Both of our kids already know (even at 2.5 for the younger) that talking to strangers is fine, and going with them anywhere is not.
I’m glad that it was my more gentle wife there, as I would have probably lit into the sheeple parents on reality. Not that it would help. 🙁
(1) yes the fact that the children is Orthodox is important, as the local community is very heavy into helicopter parenting. This is not a single instance, but the most egregious of the recent actions observed.
Teaching stranger danger, especially to school aged children, is also contradictory.
Just a few of the people who are *strangers*:
Bus driver
Teacher
Teacher’s aide
Lunch Lady
Other students
Crossing Guard
Policeman
Fireman
Ambulance Driver
Your child will soon understand that they are meant to talk to strangers, daily, as part of this thing called education and living in a normal society. And you the parent who preaches “Don’t talk to strangers” are the idiot and your kid will now question what other stupid advise you are doling out.
Talk to strangers, just don’t go anywhere with strangers.
Recently I noticed that my 5 yr old granddaughter was less inclined to talk with new people or be friendly she already had some contact with or was being introduced to which made the person uncomfortable and was embarrassing for my daughter.
My daughter had noticed this too and it had become a problem.
We talked it over with her and it turned out she had been given the “stranger danger” talk by her school teacher.
@Elizabeth
I just bookmarked that article for use in the future.

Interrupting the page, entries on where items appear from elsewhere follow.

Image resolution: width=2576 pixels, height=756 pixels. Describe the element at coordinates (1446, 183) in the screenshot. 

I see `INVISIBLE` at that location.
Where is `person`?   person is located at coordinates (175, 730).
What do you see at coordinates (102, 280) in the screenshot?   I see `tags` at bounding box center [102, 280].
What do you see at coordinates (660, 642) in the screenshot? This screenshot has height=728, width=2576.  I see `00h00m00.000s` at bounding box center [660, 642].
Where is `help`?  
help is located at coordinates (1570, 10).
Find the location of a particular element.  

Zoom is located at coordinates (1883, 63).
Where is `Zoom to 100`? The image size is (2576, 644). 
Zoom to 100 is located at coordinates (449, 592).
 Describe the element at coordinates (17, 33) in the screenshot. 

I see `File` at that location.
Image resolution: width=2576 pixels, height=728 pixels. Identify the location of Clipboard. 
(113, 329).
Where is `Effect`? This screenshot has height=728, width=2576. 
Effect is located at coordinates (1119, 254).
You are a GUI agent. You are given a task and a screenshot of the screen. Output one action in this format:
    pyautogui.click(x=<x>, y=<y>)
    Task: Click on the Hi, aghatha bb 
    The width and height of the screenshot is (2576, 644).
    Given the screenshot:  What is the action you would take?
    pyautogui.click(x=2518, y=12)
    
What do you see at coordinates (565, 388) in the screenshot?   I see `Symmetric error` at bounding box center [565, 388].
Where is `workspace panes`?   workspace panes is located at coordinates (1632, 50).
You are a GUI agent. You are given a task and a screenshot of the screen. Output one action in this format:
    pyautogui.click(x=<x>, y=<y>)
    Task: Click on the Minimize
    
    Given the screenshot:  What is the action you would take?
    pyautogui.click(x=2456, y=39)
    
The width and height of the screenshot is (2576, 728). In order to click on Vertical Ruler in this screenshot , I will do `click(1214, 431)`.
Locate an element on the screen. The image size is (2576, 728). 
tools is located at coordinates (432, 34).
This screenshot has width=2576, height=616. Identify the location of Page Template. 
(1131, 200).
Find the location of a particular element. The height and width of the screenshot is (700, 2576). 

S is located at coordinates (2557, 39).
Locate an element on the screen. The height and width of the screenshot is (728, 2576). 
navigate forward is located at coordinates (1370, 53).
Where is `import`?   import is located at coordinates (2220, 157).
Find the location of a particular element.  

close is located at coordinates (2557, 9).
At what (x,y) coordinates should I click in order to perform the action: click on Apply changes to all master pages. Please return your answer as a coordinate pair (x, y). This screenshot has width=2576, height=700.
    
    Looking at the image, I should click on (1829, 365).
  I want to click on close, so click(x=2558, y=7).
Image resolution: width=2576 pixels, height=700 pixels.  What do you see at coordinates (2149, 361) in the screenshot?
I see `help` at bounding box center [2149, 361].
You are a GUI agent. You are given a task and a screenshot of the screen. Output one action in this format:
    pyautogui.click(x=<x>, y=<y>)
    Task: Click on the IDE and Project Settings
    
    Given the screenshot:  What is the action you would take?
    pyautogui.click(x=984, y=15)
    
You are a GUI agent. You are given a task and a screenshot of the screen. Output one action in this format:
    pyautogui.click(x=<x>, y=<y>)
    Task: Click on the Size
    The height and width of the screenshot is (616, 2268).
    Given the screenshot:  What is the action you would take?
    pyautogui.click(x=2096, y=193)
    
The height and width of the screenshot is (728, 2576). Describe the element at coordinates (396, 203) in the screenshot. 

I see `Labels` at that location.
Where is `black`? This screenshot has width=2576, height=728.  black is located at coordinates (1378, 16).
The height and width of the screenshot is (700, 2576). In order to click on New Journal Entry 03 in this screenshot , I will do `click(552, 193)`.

Best article in the world to use as a rebuttal for the parents who stress that stranger danger tactics don’t have a negative impact on the safety of children.
On the flip side, a little off topic: Just saw this video on Right This Minute:
http://www.rightthisminute.com/video/rtmtv-little-boy-flags-down-police-officers-game-basketball
How awesome is that?!?!?!
I’ve yet to actually see a single child safety program that still advocates the simple “Don’t talk to strangers!” mantra. The experts seem to have weeded it out years ago. It’s the parents that cling to it.
Today is the birthday of a boy who dropped out of school at age eight to help support his family after his father died. He worked on the streets of New York City. This was years ago–the streets were less safe then. He sold newspapers, busked, and sang with a blind begged (an adult–presumably a stranger when they first met) on the Bowery–a rough neighborhood). A boy like that was considered “plucky” in those days–he was born in 1888.
Were children safer then because the world was safer? Heck, no! They were safer because they were used to being ALIVE in the world in which they lived. What has become of us, that we and our kids live our lives in seclusion and haven’t a clue what our inner cities are like or how people like ourselves–they are not a different species!–live.
It’s too bad that little boy had to do that. I support CHILD LABOR LAWS and FOUR YEARS OF COLLEGE FOR EVERY KID IN AMERICA WHO WANTS IT. An educated population would hold better-paying jobs and pay more taxes and we’d all live better and all the cities would be safe…
The little boy was Irving Berlin, who wrote WHITE CHRISTMAS and EASTER PARADE. His father who died was a Cantor, but the child never had a chance to learn to read or write music. Good thing for little Irving he didn’t live in Silver Springs, MD.
Encouraging that at least in Belgium people can move on, while in some other countries people remain victims of the past. There are several Belgian photographers who still photograph children nude, and at least one offers workshops for other photographers. That’s probably hard to believe in certain other countries.